One of the major challenges of the pharmaceutical industry is the many areas of drug discovery and development can take years, cost hundreds of millions of dollars, and are often disconnected from the planning perspective and managed by different people. The time it takes to identify a disease target and formulate a biological hypothesis may take decades and cost billions. The typical time from identifying a hit molecule for a given target to a marketed product usually takes 12.5 years. In addition, although the amount of clinical pharmacology data is rapidly increasing, it is likely to be substantially less abundant than the amount of experimental chemistry and in vitro high‐throughput screening data. There are very few studies with measuring a large number of parameters in vitro, in mice and in humans with published freely available data. The majority of these studies was conducted by the pharmaceutical companies that rightfully treat these data as a competitive advantage making clinical pharmacology more difficult for the advances in AI/ML to disrupt.

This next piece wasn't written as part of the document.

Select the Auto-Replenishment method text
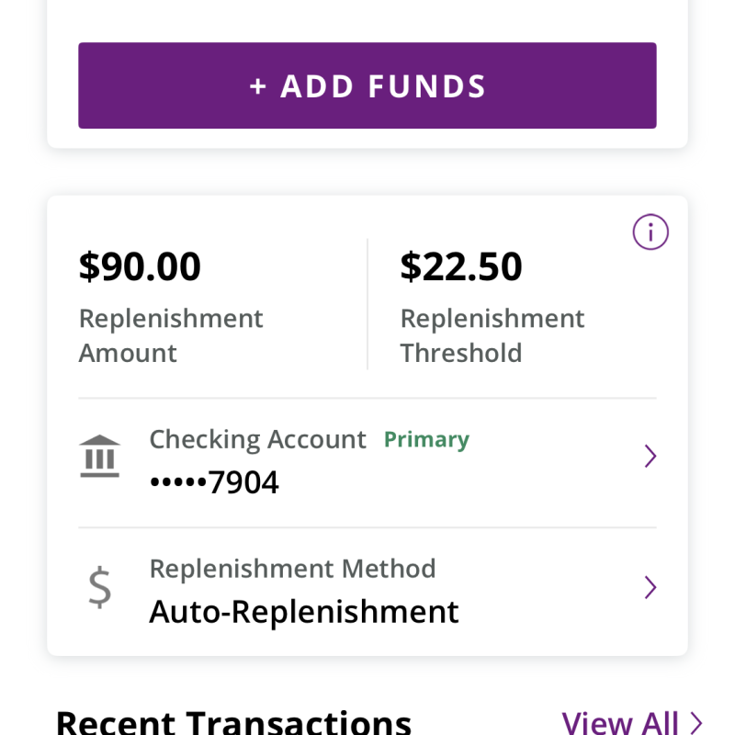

The next decade may witness seamless integration between human (“natural”) intelligence and AI systems. Intelligent personal assistants (e.g., Siri, Alexa, etc.) already offer support with respect to navigation, entertainment, and shopping. Medical advice, specifically regarding the use of medicines, is quite likely on the “to do” list for most developers competing in this sector. It remains to be seen which one (if any) will be endorsed by professional associations, such as American Society for Clinical Pharmacology and Therapeutics (ASCPT; https://www.ascpt.org/) on the basis of accuracy and precision. Although most AI/ML developments are expected to benefit patients and scientists alike, we do anticipate that these trends will not replace clinical pharmacologists in the next decade, and clinical pharmacology in general will be disrupted slower than the other fields of drug discovery and development. There is, however, a strong incentive for clinical pharmacologists to adapt, to monitor such trends, and to become cognizant on the usage and perils of AI/ML systems, particularly for those that influence their daily practice. There needs to be a community and regulatory effort for open data sharing to make larger number of preclinical and clinical pharmacology data available for the ML community to use in order to accelerate the AI/ML progress in the area. Note: The GENTRL‐generated molecule is similar to ponatinib. Following the publication of the GENTRL results, guidelines for assessing AI‐generated molecules have been proposed by Walters and Murcko.26

Funding

Part of this work was supported by the National Institutes of Health (NIH) grants P30 CA118100, U24 CA224370, U01 CA239108, and U24 TR002278 (T.I.O.).

Conflict of Interest

A.Z. and Q.V. are affiliated with Insilico Medicine Inc., a company developing an AI‐based end‐to‐end integrated pipeline for drug discovery and development and engaged in aging and cancer research. T.I.O. is a former full‐time employee of AstraZeneca (1996–2002) and has received honoraria, or consulted for, Abbott, AstraZeneca, Chiron, Genentech, Infinity Pharmaceuticals, Merz Pharmaceuticals, Merck Darmstadt, Mitsubishi Tanabe, Novartis, Ono Pharmaceuticals, Pfizer, Roche, Sanofi, and Wyeth. His spouse was a full‐time employee of AstraZeneca (2002–2014) and is a full‐time employee of Genentech Inc.